Viscri espère et craint les touristes

Village de Viscri en Transylvanie

L’église de Viscri existe depuis 791 ans. Symbole de l’histoire et de la culture saxonne, ce patrimoine culturel aujourd’hui très visité a bien failli disparaître. Plusieurs fois assiégé par des envahisseurs, ce site touristique cherche à limiter l’affluence touristique. À 40 kilomètres au sud de Sighişoara, dans la commune de Bunești, une route de terre traverse les champs.

Placées presqu’en quinconce, des maisons couleur pastel en très bon état sont alignées les unes à côté des autres. Au centre, une rue principale, où traversent des charrettes, du bétail ou de simples animaux laissés en liberté. Bienvenue au village de Viscri, à proximité de son « église blanche », construite il y a 791 ans.

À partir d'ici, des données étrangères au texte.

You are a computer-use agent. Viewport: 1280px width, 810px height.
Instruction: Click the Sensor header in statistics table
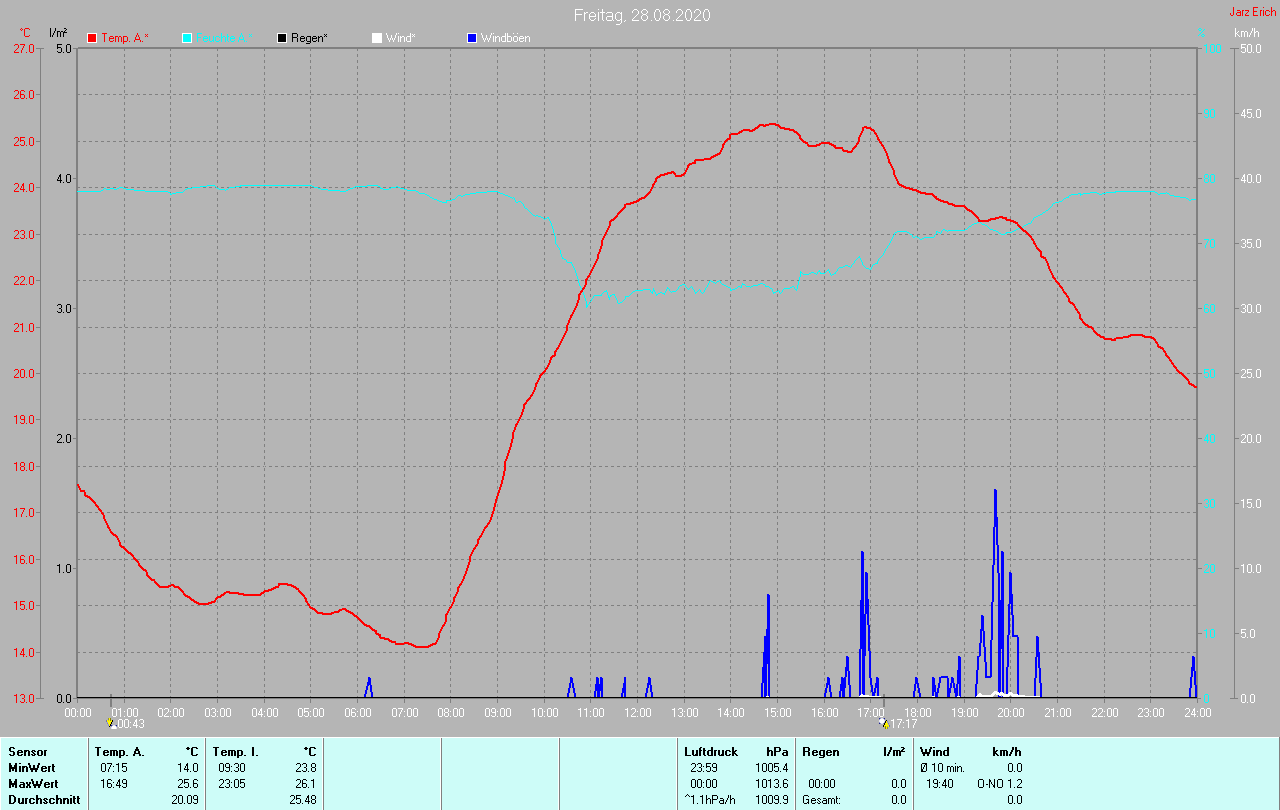(27, 751)
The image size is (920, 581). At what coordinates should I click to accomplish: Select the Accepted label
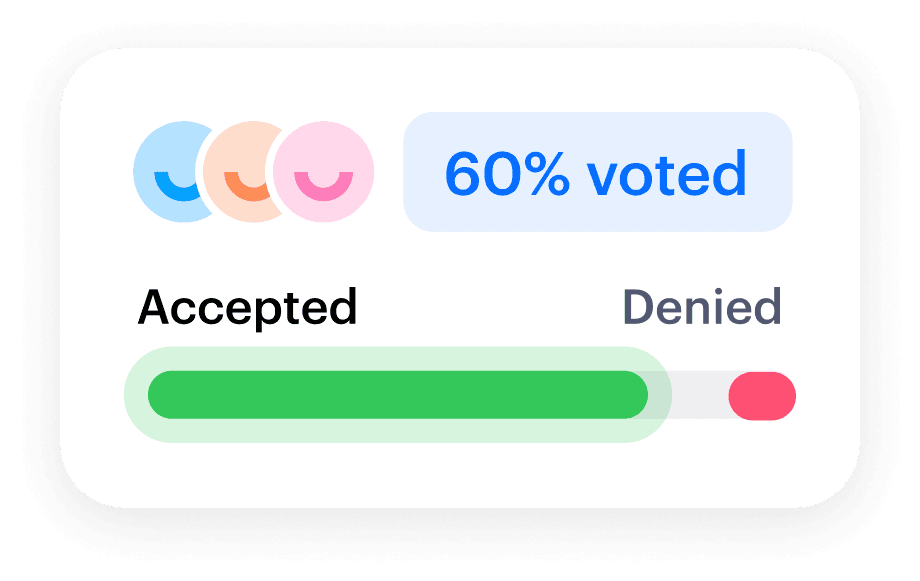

Sous un un soleil vif, trois cigognes, confortablement installées dans leur nid, trônent au dessus d’une cheminée. Elles guettent les nouveaux arrivants à l’angle d’une rue adjacente. Ce décor de carte postale illustre un arrêt dans le temps, voire une rupture avec le modernité.
 Les quelques voitures disposées au début de l’entrée du village se comptent sur les doigts d’une main, et indiquent la présence de touristes.
 Ces derniers convergent vers la plus ancienne église luthérienne de Transylvanie, située au bout du village. Reconnue au patrimoine culturel de l’UNESCO depuis 1999, ce monument a été construit en 1225.

Ce peuple a subi de nombreuses invasions

À l’origine, plusieurs communautés d’Europe de l’ouest venues principalement de Rhénanie et du Luxembourg. La paroisse, aussi appelée « l’ église blanche » ou « Weisskirch » en allemand, témoigne encore aujourd‘hui de l’impact de leur culture en Roumanie. 
Du XIIe au XXe siècle, ce peuple a subi de nombreuses invasions, notamment celle de l’Empire Ottoman entre le début du XVIe siècle et la moitié du XVIIIe. Après la Seconde guerre mondiale, l’avènement du communisme s’est traduit par une politique de discrimination envers les habitants d’origine allemande. Nombre d’entre eux ont été obligés de quitter leur village (lire encadré).

La vente des Allemands par les RoumainsLoin de créer une scission entre les nouveaux arrivants et les autochtones restés sur place, ces communautés se sont organisées afin de préserver le patrimoine culturel et matériel de la commune. À l’origine de cette initiative, Carolina Fernolend, une femme issue de la communauté saxonne qui a décidé de rénover le vestige sacré et le village. En 2000, elle a contacté la fondation Mihai Eminescu, avec pour objectif de permettre aux habitants de vivre décemment, tout en respectant  le patrimoine local.

Le tourisme apporte des revenus supplémentaires

Les habitants étant souvent d’origine modeste, le tourisme apporte des revenus supplémentaires à la commune, qui ne fait pourtant aucune publicité. La plupart des touristes connaissant les lieux grâce à un ami ou auprès avoir consulté un guide touristique.

L'église luthérienne de Viscri

Moustafa, originaire de Metz  (Moselle), a fait le voyage jusqu’en Roumanie afin de pouvoir assister au mariage de sa filleule. Baroudeur, il a profité du fait d’être sur place avec son épouse pour pouvoir en apprendre davantage sur le pays. « Ma fille est déjà venue ici : elle a connu ce lieu en lisant le Guide du Routard. Comme elle sait que ma femme et moi avions à cœur de découvrir ce pays, elle nous a conseillé de venir ici » raconte-t-il très simplement.

« Découvrir quelque chose de différent »

Français, Hongrois, Roumain, les origines des visiteurs sont diverses. 
Plus loin, un jeune couple d’origine danoise a fait le voyage depuis la Bulgarie. « Je viens de finir un programme Erasmus avec mon école d’architecture. Ce voyage jusqu’ici me permet de découvrir quelque chose de différent et de ne pas faire de tourisme ordinaire », explique Jim, 35 ans.
 Alternant entre nuits à l’hôtel et soirées au camping, il a connu l’église de Viscri en consultant le site touristique Lonely Planet. Accompagné de sa petite amie, Marie, les deux tourtereaux se sont donnés trois semaines pour visiter certains pays d’Europe de l’Est. « On a l’intention de visiter la Bulgarie, la Roumanie, l’Ukraine et la Pologne » dit-elle d’un air ravi.

Entretemps, les heures de visites se sont écoulées. La petite foule auparavant réunie dans la chapelle se dirige maintenant vers la sortie avant de se disperser dans la rue. Le cadre simple et naturel reprend ses droits.